Scandal Tackles Race Relations With A Ripped-From-The-Headlines Episode

Photo: Courtesy of ABC.
Last night on Scandal, Shonda Rhimes gave us the fairy tale ending so many of us have been longing for. In an episode that was ripped from the headlines, a young unarmed Black man was shot by a white police officer. Olivia Pope was called in by the cops to handle optics. And, over the course of 60 minutes, justice is served, in true gladiator style.

It wasn't an easy journey to that happy ending, though, and not just because it was a gripping episode from Rhimes, who is a master at throwing twists and turns into all of her shows. This episode  — "The Lawn Chair" — hit close to home. Pope is back to work, even though everyone is worried about her well-being following the kidnapping situation that dominated the storyline for the first five episodes since the mid-winter break. She's been hired by the D.C. police to help them handle things after a white officer shoots a Black kid.

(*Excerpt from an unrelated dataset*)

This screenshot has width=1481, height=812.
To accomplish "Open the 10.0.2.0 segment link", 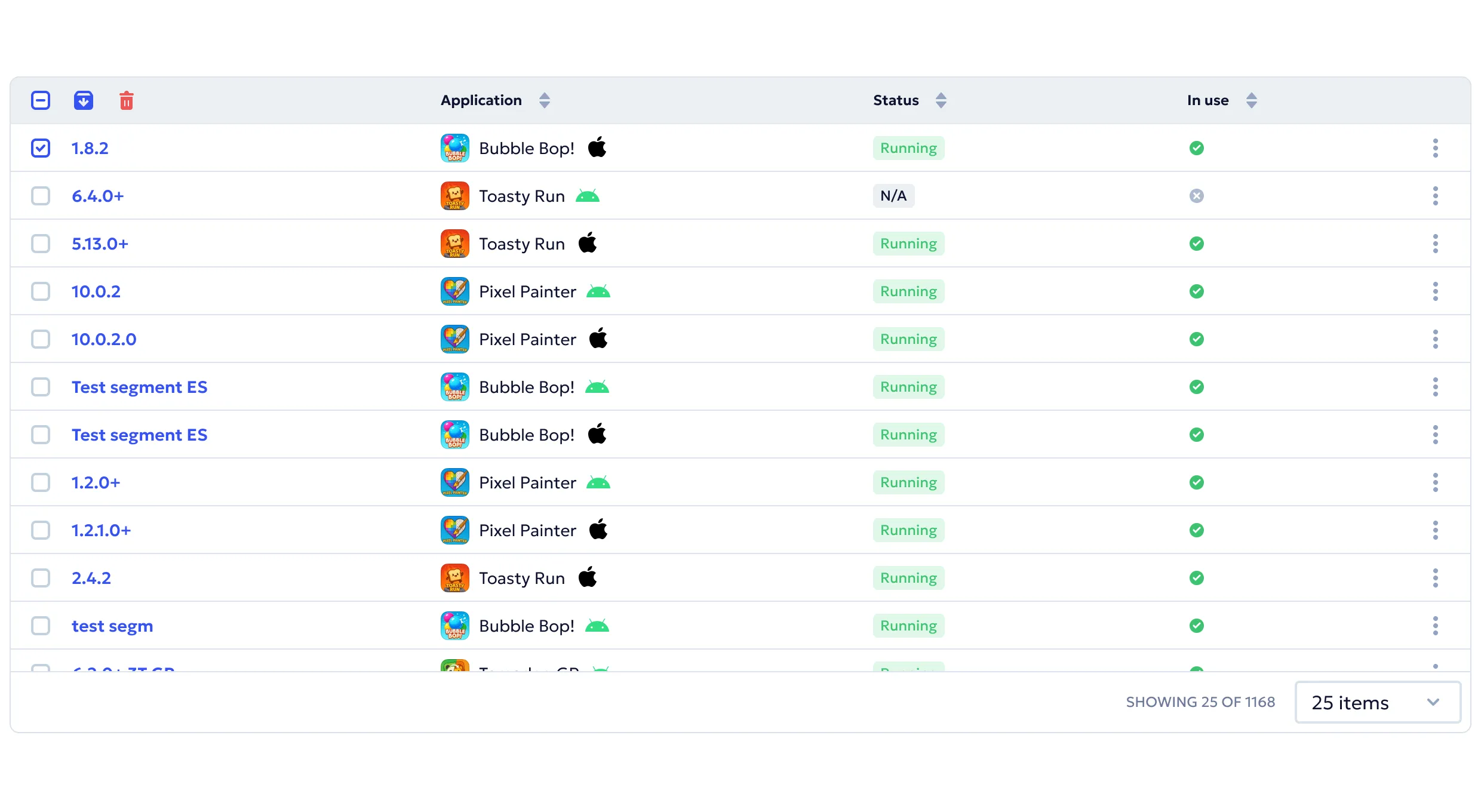I will [x=104, y=339].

An easy gig to slip back into business as usual, right?

Of course, it's not as simple as just telling the young cop what to say. The father of the dead teen has a rifle and refuses to move from his post by his son's dead body, which is splayed out in the streets of the poor neighborhood where he resides. As cops circle the scene, hundreds of people show up to watch, protest, and support the heartbroken father. Their rallying cry is not "We Can't Breathe" or "Hands Up" but "Stand up. Fight back. No more Black men under attack!" 

Advertisement


Leading the protest  — and bringing the father, Clarence Parker (played beautifully by Courtney B. Vance), a lawn chair to sit on — is a young activist who questions Pope vehemently, giving her a hard time for her Prada bag and her privileged background. At first she tries to defend her choice to represent the cops. But, in the end she quits when she doesn't agree with the chief's decision to try to shut down the protests (which are peaceful) with tear gas and cops in riot gear.

"The fact that they stand in the street and say things you do not like does not make them a mob. It makes them Americans," she declares before stepping behind the caution tape and joining the crowd. 

This being network TV — pure fiction in other words — things never get that out of hand. Somehow the tension between police and the crowd never turns violent. The cops slink around, but never attack Mr. Parker as he stands watch over his son. And, Pope has direct access to the U.S. Attorney General. Naturally, David Rosen is moved by Pope's passionate speech and once again gives in to her requests. But, what a moving moment it is:

"You talk about fairness and justice like it's available to everybody. It's not. That man standing over his son's body thinks — he knows that he's going to end up in one of two places: a jail cell or a drawer in the morgue. And, to hell that I can't look him in the eye and tell him he's wrong. I can't fix this, David. I have nothing left. No more tricks in my bag. It's too much."

Rosen tries to convince Pope that she's just overtired, the case is the last thing she should be dealing with. But, this is Olivia Pope we're talking about. She's a gladiator. If she can't fix race relations in the U.S., who will? But, more than that, this issue is not something that can just be ignored because Pope's tired. It's a problem that's not going away. Pope knows it, and she manages to convince Rosen of it. 

"I thought I was going to die. For about a week straight I thought I was a goner. I lived in complete and total fear. Imagine feeling like that every single day of your life."

The beauty of scripted televsion is that the writers and showrunners get to decide the endings. They can make a plot be complicated, full of conflicting ideas, and shades of gray. But, at the end of the day, they can serve up justice in a way that, lately, has seemed impossible in real life. In the end, the cop admits he shot the unarmed youth, and he's arrested.

As usual, following the live-tweeting of the episode was almost as compelling as watching it. Shonda Rhimes and Kerry Washington were along for the ride, adding their thoughts to the conversation. 
Advertisement
And Kerry Washington retweeted:

What does it say about our country that we think justice and safety for all people is a fairy tale? And, how can fix that? Continuing the conversation on network TV is probably a start — more than 9 million people tune into Scandal each week. Rhimes is cognizant of her power, and she uses it well. And, while not everyone wants to talk about these delicate issues (see here), we can't ignore our reality. Rhimes won't let us. Michael Brown's family won't let us either, as news broke yesterday that they will be filing a wrongful death suit. And, with this weekend marking 50 years since the historic march from Selma to Montgomery, even the President of the United States won't let us forget, as he's scheduled to give a speech on the issue of race tomorrow to celebrate the event.

Pop culture has long been a medium for promoting change. Right now, race relations in our country are fraught, to say the least. Each week seems to bring another story that makes us question how we treat one another. Hopefully, episodes like "The Lawn Chair" will help further our conversation, so one day this ending won't feel like make-believe. As Rosen says in the press conference at the end, we need to understand why these laws keep failing our citizens. The time for change is now.